Mario Ledwith per http://www.dailymail.co.uk
Hanno perso la rotta ma non la fede. Tra le dune di sabbia e le montagne di detriti del campo profughi di Calais, la cittadina francese affacciata sulla Manica, i migranti in attesa di trovare un varco verso l’Inghilterra hanno costruito una chiesa che è diventata il centro della loro comunità. Come la maggior parte delle strutture del campo, anche la chiesa “St. Michael”, di rito ortodosso etiope, è stata costruita con travi di legno e teloni donati da organizzazioni di beneficenza o semplicemente trovati nell’immondizia.
La chiesa non è solo un faro spirituale per la comunità, ma anche un indizio di quanto i migranti siano disposti ad attendere pur di riuscire a raggiungere la Gran Bretagna. Così, quando un gruppo di uomini etiopi ed eritrei hanno capito che l’attesa non sarebbe stata breve, hanno deciso innanzitutto che avevano bisogno di un luogo dove pregare: ci sono voluti 2 mesi di tempo e le braccia di circa 35 uomini per mettere in piedi la struttura, capace di accogliere tra le 150 e le 200 persone.
In mancanza di un sacerdote ufficiale, le cerimonie sono condotte da Mima, un rifugiato etiope di 29 anni considerato la guida spirituale della comunità in virtù dei suoi studi in teologia, ma sono tante le persone coinvolte nell’organizzazione della vita spirituale di oltre 500 fedeli. Anche dopo la fine delle cerimonie ufficiali, infatti, i migranti continuano a togliersi le scarpe in segno di rispetto e a varcare la soglia della chiesa di St. Michael per partecipare ai gruppi di preghiera, o semplicemente per raccogliersi in se stessi.
Uno dei migranti che ha aiutato a costruire la chiesa è Soloman Grama, un 39enne etiope che ha lasciato la sua casa ad Addis Abeba più di una anno fa per attraversare mezza africa e poi comprarsi per 1,500 dollari il posto sul barcone che l’ha portato in Europa: “Nonostante mi sia lasciato alle spalle tutto - dice - non ho mai perso la fede. Mia moglie e mio figlio di 5 anni, Yabsora, vivono a Liverpool e io spero di raggiungerli entro la fine dell’anno ma, nel frattempo, abbiamo costruito questa chiesa intitolata all’arcangelo Michele affinché ci protegga”.

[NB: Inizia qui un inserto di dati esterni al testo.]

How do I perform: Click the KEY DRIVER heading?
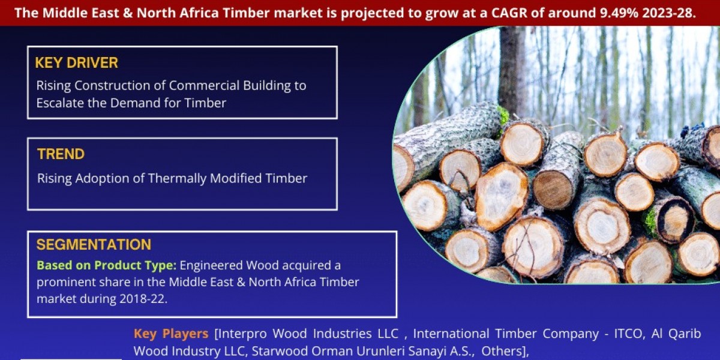(76, 63)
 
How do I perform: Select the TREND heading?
(60, 154)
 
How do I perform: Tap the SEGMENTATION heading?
(93, 245)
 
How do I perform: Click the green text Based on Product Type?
(107, 265)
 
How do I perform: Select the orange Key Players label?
(170, 334)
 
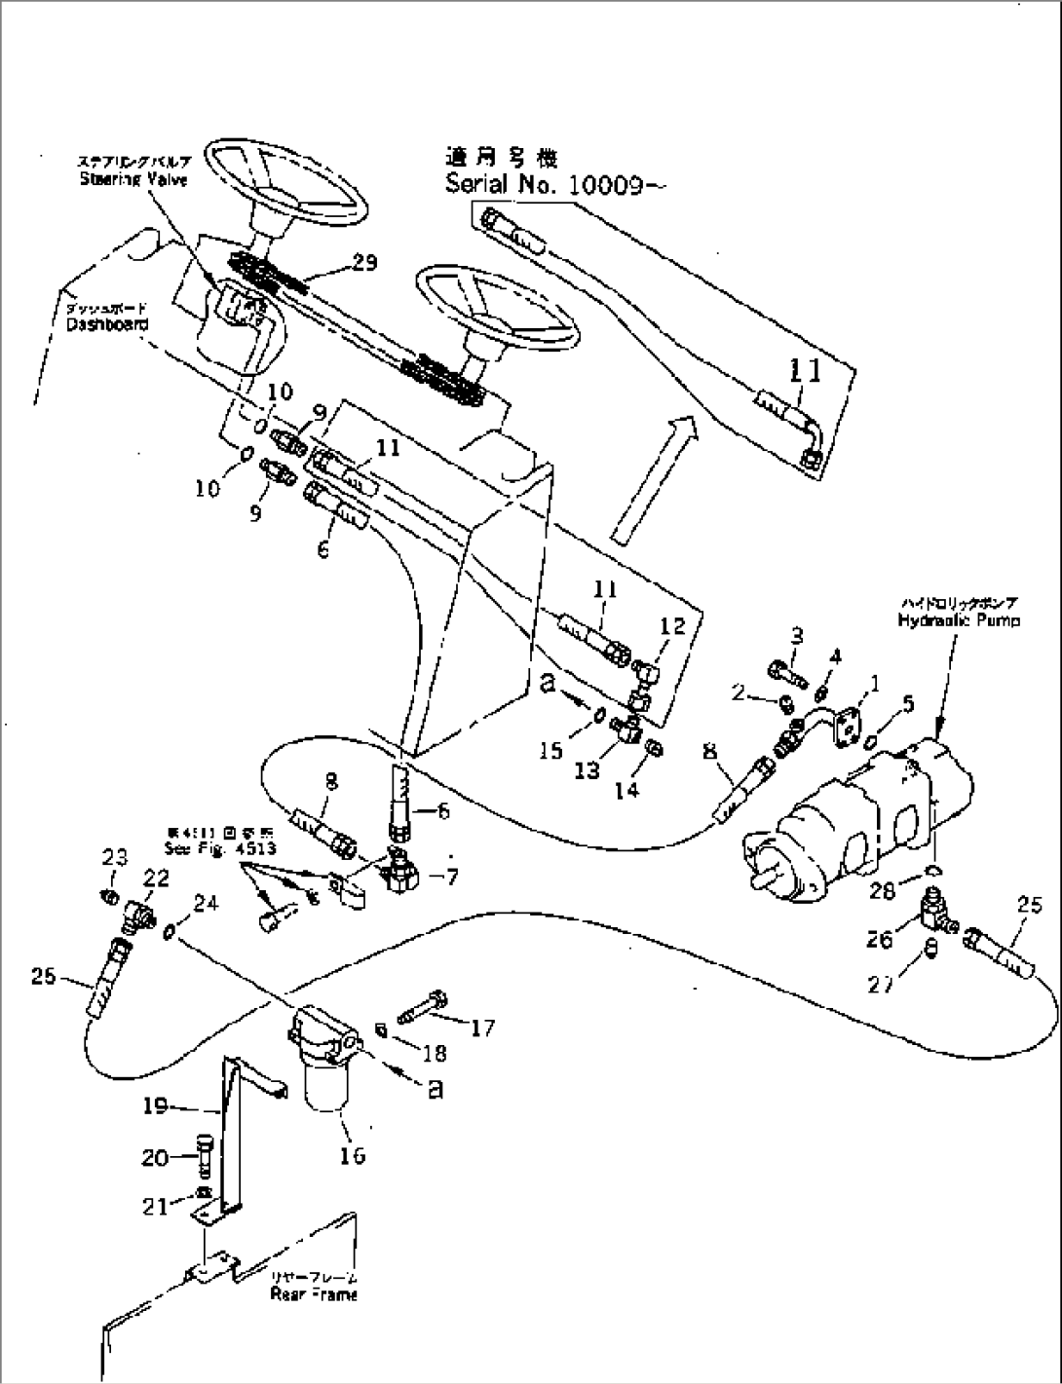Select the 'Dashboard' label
106,323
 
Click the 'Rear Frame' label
314,1294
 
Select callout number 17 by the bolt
482,1028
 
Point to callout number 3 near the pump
796,637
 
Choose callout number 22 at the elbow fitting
156,879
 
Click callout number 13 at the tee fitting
588,770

Entrando, ci sia accorge subito che la maggior parte dei fedeli che assistono alla cerimonia del sabato, recitata in aramaico, sono donne. “ Nonostante il meltin pot presente al campo - i musulmani sono la comunità numericamente più rilevante - e le numerose faide religiose e culturali, un fedele dice che la chiesa non ha provocato fino ad ora nessuna tensione.